WORK REQUEST
Pictures stay out of the copy. Retype exactly, and only, the lines from the one containing "This screenshot has width=1139, height=755." through the end of the listing below.

DATA FOR REVIEW

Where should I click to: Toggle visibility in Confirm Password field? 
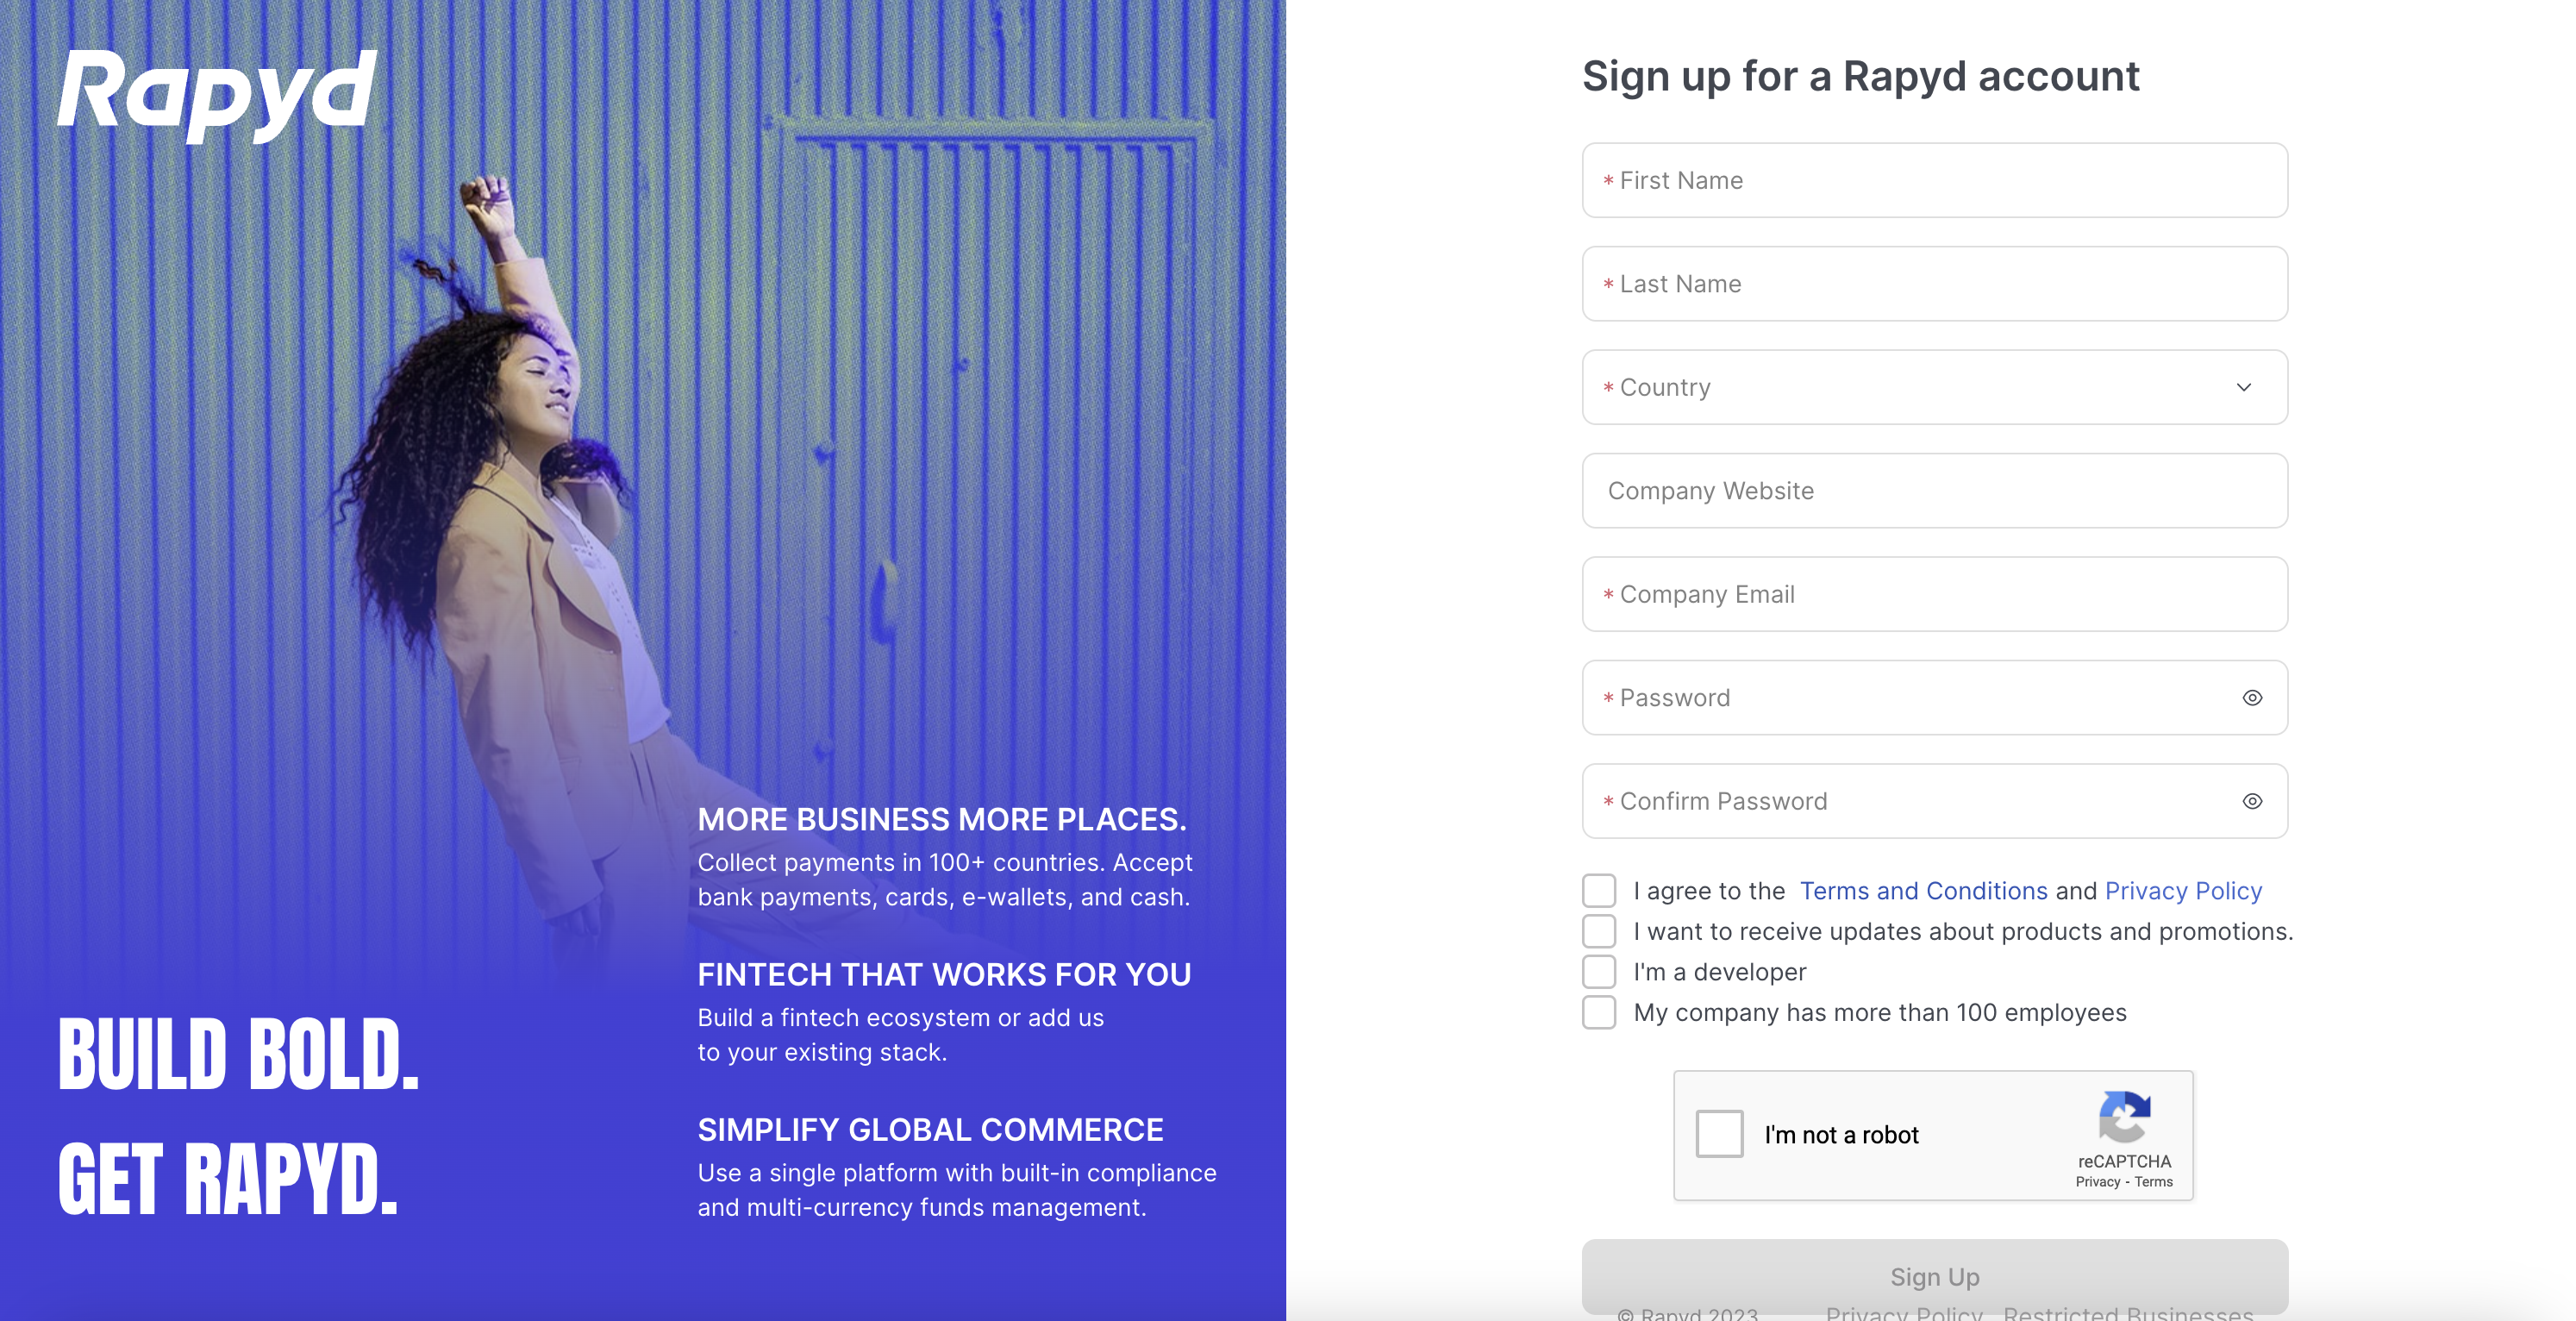(x=2251, y=801)
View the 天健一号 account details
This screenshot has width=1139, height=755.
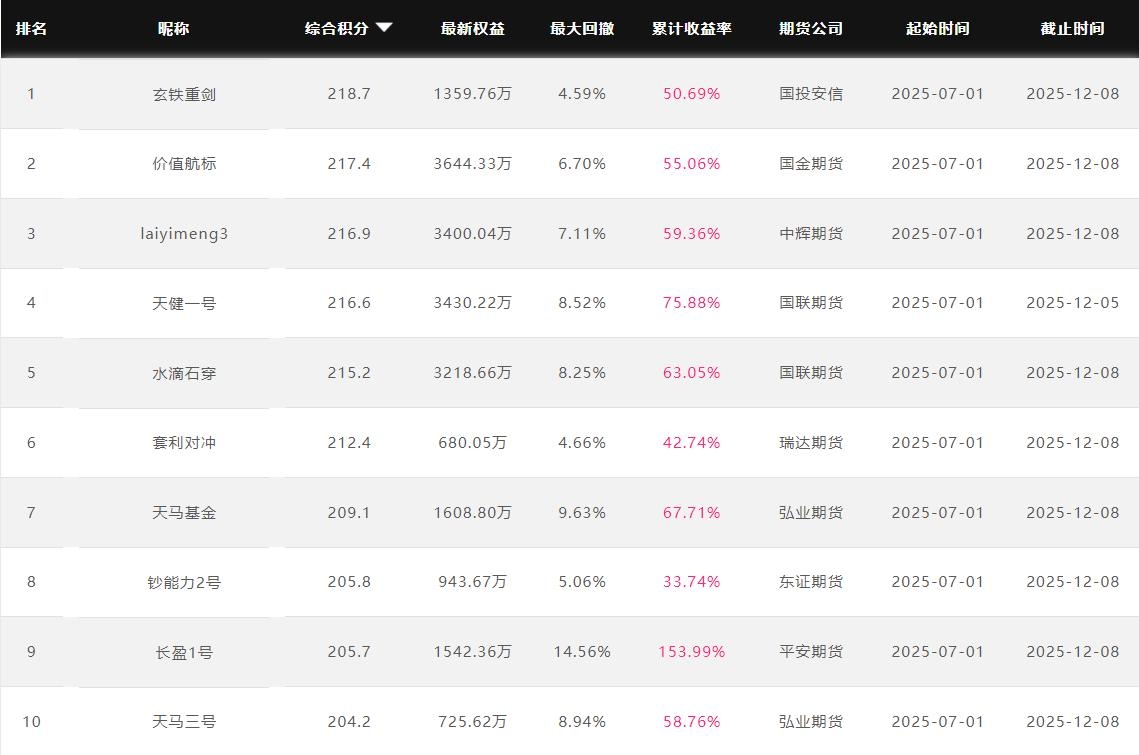click(184, 303)
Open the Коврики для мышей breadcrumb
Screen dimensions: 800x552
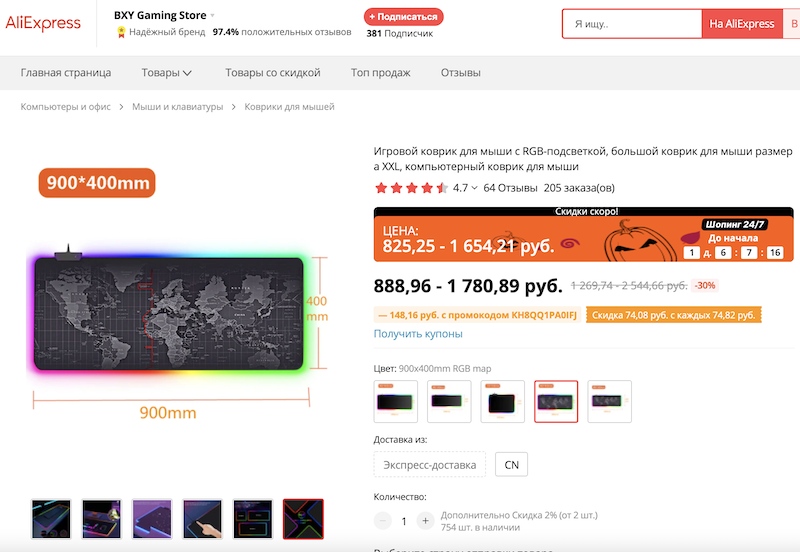pyautogui.click(x=289, y=107)
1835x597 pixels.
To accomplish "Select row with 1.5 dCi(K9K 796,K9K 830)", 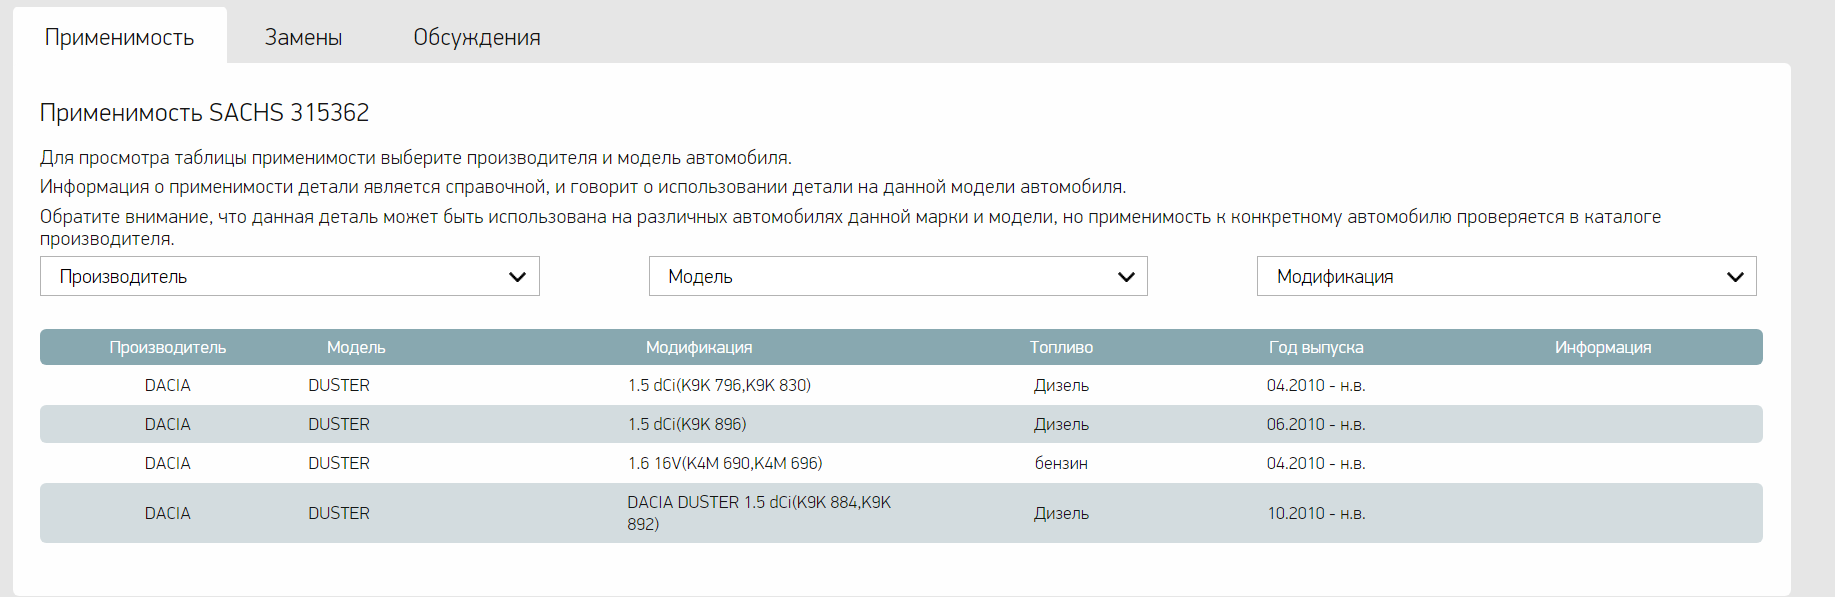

SOLUTION TO THE EXERCISE
This screenshot has width=1139, height=755.
click(184, 303)
Open the Коврики для мышей breadcrumb
Screen dimensions: 800x552
pyautogui.click(x=289, y=107)
1835x597 pixels.
To accomplish "Select row with 1.5 dCi(K9K 796,K9K 830)", 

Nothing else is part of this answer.